Die zwei Wochen Vertretung im Job sind zu Ende. Gestern hatte ich frei. Meine Kollegin hat den Tag allein bestritten, nachdem ich am Donnerstag noch alle Produktion erledigt habe, die terminlich gestern weg sollte.

Wie oft nach intensiv stressigen Zeiten bin ich erst mal in psychisch ziemlich schräge Zustände gefallen, während ich gestern am neuen Blog gearbeitet habe, um endlich etwas ganz für mich zu tun. Ich freu mich schon drauf, irgendwann den Vorhang zu heben und wahrscheinlich warte ich nicht so lange damit, bis der allerletzte Speicherplatz auf diesem belegt ist, sondern wenn ich das Gefühl habe, dass es Zeit ist, das Alte hinter mir zu lassen und weiter zu gehen.
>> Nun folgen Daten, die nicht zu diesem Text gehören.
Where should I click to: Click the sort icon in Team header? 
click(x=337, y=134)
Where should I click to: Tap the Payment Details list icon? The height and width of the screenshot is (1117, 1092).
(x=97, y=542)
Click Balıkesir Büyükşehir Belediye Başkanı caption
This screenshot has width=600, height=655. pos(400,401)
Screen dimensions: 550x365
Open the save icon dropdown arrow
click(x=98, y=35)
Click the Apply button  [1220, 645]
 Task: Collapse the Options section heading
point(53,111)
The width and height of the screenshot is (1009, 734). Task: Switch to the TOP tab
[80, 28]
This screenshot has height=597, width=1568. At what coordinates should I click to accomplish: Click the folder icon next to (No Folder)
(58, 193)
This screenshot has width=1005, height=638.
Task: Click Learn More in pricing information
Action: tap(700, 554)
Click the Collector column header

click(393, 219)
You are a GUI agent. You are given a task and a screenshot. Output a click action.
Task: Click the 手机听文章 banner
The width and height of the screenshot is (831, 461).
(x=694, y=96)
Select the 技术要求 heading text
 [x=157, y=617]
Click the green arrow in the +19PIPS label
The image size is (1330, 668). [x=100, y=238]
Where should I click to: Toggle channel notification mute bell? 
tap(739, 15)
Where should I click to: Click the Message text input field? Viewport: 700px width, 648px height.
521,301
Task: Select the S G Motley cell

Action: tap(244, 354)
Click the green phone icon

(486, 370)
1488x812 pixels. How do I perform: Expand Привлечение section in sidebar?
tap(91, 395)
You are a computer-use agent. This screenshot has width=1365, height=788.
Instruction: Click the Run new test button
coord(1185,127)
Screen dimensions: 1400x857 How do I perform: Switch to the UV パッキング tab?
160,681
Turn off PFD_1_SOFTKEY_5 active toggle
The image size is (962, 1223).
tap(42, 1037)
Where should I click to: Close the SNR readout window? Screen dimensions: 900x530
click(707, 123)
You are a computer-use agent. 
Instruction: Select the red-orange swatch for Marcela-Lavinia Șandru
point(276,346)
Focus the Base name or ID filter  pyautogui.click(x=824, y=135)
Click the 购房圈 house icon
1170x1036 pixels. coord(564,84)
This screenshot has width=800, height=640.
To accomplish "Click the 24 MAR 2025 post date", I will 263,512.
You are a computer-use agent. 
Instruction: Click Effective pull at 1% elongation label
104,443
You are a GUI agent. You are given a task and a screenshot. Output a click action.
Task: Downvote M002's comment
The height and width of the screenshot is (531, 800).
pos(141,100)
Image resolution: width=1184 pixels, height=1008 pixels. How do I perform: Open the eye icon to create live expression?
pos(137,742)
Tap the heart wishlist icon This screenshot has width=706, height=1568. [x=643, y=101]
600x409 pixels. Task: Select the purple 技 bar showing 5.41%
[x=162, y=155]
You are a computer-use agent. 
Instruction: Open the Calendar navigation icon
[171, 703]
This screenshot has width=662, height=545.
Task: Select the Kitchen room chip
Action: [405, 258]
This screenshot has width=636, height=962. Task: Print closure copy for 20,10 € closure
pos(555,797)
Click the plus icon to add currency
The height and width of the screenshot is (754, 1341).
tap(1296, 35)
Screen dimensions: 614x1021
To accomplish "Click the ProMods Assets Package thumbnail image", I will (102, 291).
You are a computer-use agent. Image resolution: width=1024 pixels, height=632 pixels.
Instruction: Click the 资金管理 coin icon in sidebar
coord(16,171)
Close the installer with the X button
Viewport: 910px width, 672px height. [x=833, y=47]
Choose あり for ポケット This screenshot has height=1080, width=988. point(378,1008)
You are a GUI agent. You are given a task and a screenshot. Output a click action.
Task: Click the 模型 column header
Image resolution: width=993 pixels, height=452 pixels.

Zum Glück gibt es mindestens einen nahen vertrauten Menschen, der mich gut kennt und mir heute mit sinnvoller und einfühlsamer Kommunikation helfen konnte, nicht ausschließlich Ängste und schwarze Gedanken herum zu schieben.

Daraus hat sich ergeben, dass ich den ganzen Nachmittag mein Schlafzimmer völlig umgestellt habe, weil es zwar aus optisch harmonischer Sicht bisher ganz sinnvoll gestaltet war, aber wie das Bett stand, war mir so einfach nie richtig wohl. Direkt unterm Dachschrägenfenster fühlte es sich nicht so richtig kuschelig, sondern eher wie ein beständiger Kompromiss an.

Auch mein Eckschreibtisch stand in der hintersten Ecke in der Dachschräge, d.h. am Laptop sitzend duckte ich mich quasi in diese Ecke hinein.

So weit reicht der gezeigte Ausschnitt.